Problem to solve:
Each line in the entries that has the word "cell" has to be copied.

[Saved data entries]
=== Begin Enclosure ===

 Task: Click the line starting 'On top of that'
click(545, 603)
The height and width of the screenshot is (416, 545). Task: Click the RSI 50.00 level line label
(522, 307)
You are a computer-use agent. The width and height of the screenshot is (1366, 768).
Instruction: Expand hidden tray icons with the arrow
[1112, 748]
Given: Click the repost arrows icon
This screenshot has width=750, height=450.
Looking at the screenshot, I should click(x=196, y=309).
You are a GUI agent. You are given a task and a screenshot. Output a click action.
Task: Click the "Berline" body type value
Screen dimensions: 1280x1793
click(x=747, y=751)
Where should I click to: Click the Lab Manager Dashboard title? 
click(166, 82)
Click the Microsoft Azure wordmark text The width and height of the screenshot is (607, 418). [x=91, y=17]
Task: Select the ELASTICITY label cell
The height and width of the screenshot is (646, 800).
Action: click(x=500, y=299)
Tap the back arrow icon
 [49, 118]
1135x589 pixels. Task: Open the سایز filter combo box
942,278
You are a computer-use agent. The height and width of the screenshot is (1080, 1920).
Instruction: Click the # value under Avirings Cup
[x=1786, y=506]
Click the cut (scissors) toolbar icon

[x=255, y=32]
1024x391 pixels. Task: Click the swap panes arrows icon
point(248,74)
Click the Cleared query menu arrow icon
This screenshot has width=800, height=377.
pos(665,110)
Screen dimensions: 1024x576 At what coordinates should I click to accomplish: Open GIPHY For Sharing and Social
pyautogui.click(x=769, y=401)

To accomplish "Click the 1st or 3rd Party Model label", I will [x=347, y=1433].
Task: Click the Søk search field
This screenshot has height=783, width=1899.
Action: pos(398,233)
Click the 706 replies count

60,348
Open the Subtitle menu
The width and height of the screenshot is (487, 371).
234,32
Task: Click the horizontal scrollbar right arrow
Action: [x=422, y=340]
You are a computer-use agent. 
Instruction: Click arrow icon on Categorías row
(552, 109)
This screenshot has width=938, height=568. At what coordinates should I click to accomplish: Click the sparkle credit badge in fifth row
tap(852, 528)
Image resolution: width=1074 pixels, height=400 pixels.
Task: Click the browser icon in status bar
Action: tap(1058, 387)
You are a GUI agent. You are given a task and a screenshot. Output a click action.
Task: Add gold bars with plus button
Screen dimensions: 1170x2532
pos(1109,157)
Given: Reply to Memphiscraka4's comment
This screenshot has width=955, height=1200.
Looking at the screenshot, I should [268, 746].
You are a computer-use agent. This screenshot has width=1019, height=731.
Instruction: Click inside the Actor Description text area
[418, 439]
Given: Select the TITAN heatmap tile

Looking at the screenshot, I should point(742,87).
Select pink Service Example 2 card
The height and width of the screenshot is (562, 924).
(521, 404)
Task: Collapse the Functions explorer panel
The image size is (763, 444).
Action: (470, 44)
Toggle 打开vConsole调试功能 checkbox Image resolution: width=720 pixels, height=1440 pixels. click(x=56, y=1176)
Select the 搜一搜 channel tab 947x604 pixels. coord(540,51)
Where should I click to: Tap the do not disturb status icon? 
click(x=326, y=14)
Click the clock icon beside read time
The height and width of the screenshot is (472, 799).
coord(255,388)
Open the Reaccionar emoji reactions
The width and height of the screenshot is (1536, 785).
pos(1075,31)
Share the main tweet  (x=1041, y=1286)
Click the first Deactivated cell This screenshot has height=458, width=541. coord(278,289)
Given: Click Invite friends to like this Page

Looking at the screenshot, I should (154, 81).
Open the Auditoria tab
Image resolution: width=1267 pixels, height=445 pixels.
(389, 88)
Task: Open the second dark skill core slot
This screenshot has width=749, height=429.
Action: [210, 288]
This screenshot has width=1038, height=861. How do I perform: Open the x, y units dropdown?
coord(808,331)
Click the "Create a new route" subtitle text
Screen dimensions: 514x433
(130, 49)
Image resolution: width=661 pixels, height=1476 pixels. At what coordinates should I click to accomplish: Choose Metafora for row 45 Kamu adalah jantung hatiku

=== End Enclosure ===

Reply:
Task: Select the ELASTICITY label cell
Click the first Deactivated cell This screenshot has height=458, width=541. coord(278,289)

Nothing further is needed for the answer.